Il suo nome come candidato-premier «ideale» del centrodestra gira da tempo, ma sempre in caso di una sentenza di Strasburgo che non riabiliti Silvio Berlusconi. Si sa del forte legame con il leader di Fi di Antonio Tajani, uno dei fondatori del partito che, con la sua capacità di mediazione e la sua professionalità, è riuscito a diventare presidente dell'Europarlamento.

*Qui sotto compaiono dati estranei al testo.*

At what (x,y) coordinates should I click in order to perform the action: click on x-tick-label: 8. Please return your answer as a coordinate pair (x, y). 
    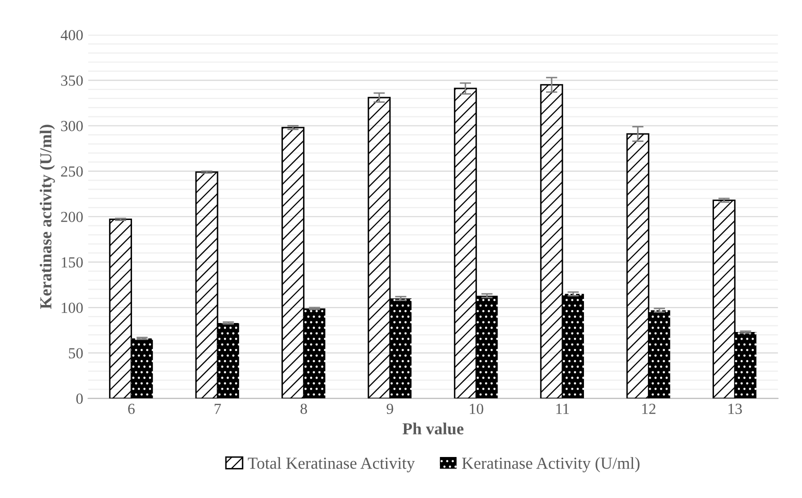
    Looking at the image, I should click on (304, 409).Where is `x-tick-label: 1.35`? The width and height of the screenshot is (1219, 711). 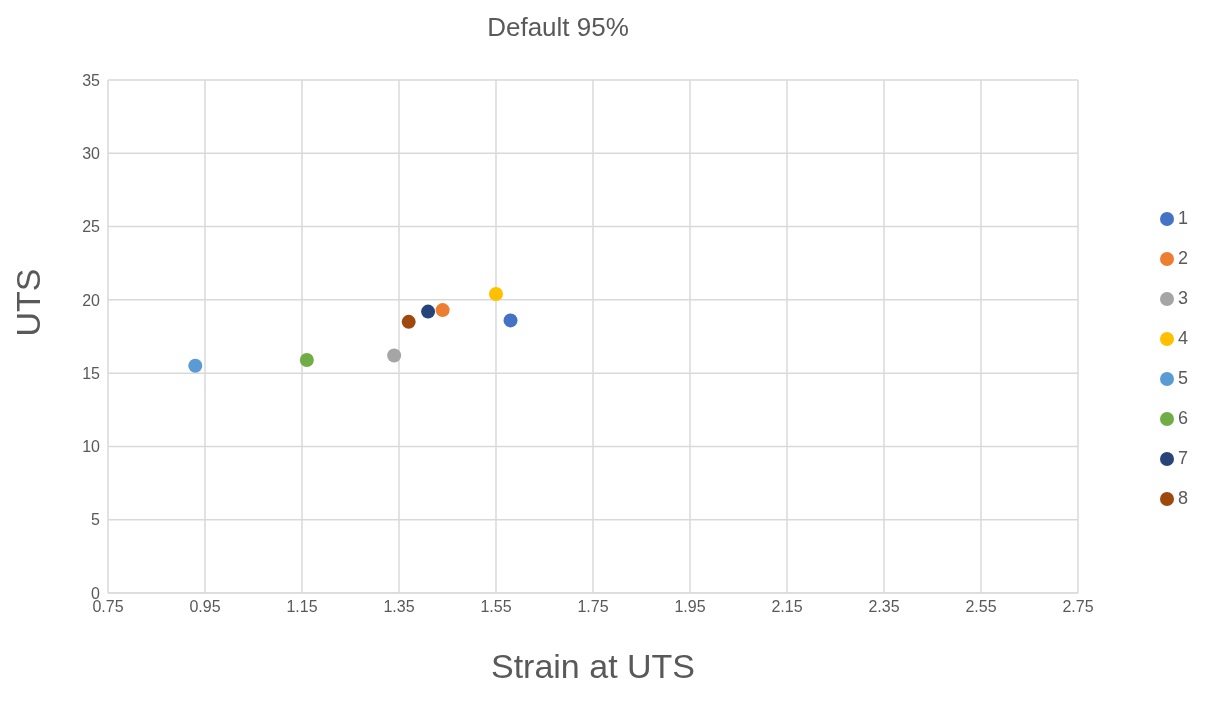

La fedeltà al Cavaliere non è in discussione e lui subito smentisce: «Sto bene dove sto. Metto tutto il mio impegno per guidare il parlamento europeo, che ho l'onere e l'onore di rappresentare. Per quanto riguarda la guida del centrodestra, credo che il miglior candidato per la vittoria si chiami Silvio Berlusconi». Poi torna ad occuparsi di Norcia, dov'è in visita ai terremotati, a trattare di immigrazione e di economia. Prepara anche la convention su «L'Europa e l'Italia che vogliamo», che sta organizzando a Fiuggi e che il 17 settembre avrà come ospite d'onore proprio il leader azzurro, alla sua prima uscita dopo le vacanze. Molti già attendono l'endorsement, che probabilmente non ci sarà.
Eletto a Bruxelles a gennaio 2017, Tajani ha davanti un anno e mezzo del mandato che scade nel 2019. Certo, se il leader di Fi glielo chiedesse, non potrebbe dire di no. La sua posizione è diversa da quella di altri personaggi indicati dal Cav, come Mario Draghi e Sergio Marchionne. Però, i fedelissimi di Berlusconi, assicurano che a questa scelta considerata «naturale», «in casa», ancora non si è arrivati, perché il leader rimane convinto che dalla Corte europea per i diritti dell'uomo una decisione positiva sulla sua candidabilità possa arrivare in tempo utile per le elezioni di marzo. «La questione della successione non è in discussione - dice l'europarlamentare Licia Ronzulli, tra i più vicini a Berlusconi-, il presidente ha grande stima e affetto per Tajani, arrivato al vertice del parlamento di Bruxelles contro il Pd. Sta facendo un gran lavoro in Europa ed è giusto che continui».
Eppure, pragmatico com'è, il leader avrà in mente un piano B e tutti sanno che, dovendo scegliere, preferirebbe Tajani. Anche per il suo profilo moderato, che potrebbe essere prezioso in caso di larghe intese. Tra gli azzurri, ne parlano come della «persona giusta», «credibile a livello internazionale», «capace di mettere tutti d'accordo», «ben informato sul partito». Lo loda anche Mara Carfagna, il cui nome circolava per questo ruolo. Ma serpeggia il sospetto di «fuoco amico», che qualcuno gonfiando la notizia abbia cercato di danneggiarlo.
Fatto sta che i commenti dagli alleati sono duri. «Tajani - dice il leader della Lega, Matteo Salvini - è responsabile di tutte le scelte di questa Europa, dove governa insieme al Pd. Delle decisioni prese da Bruxelles su banche, agricoltura, sanzioni alla Russia e regali alla Turchia, è corresponsabile. Il nostro obbiettivo è che il centrodestra vinca e che la Lega sia il primo partito, così saremo noi a indicare il leader». Pesante anche la leader di Fdi, Giorgia Meloni, che non gli perdona di non aver appoggiato la sua candidatura a sindaco di Roma: «Tajani guida una delle istituzioni meno vicine agli interessi degli italiani. Chiunque, tra noi, ambisca a governare questa nazione deve avere il popolo italiano al primo posto, cosa che certamente non hanno quelli che danno le carte nel Ppe».
Veleni, gelosie. Ma a Salvini replica Marcello Fiori: «Tajani è stato eletto con 351 voti di un'ampia maggioranza di centrodestra, sconfiggendo il candidato dei socialisti e della sinistra europea, Pittella».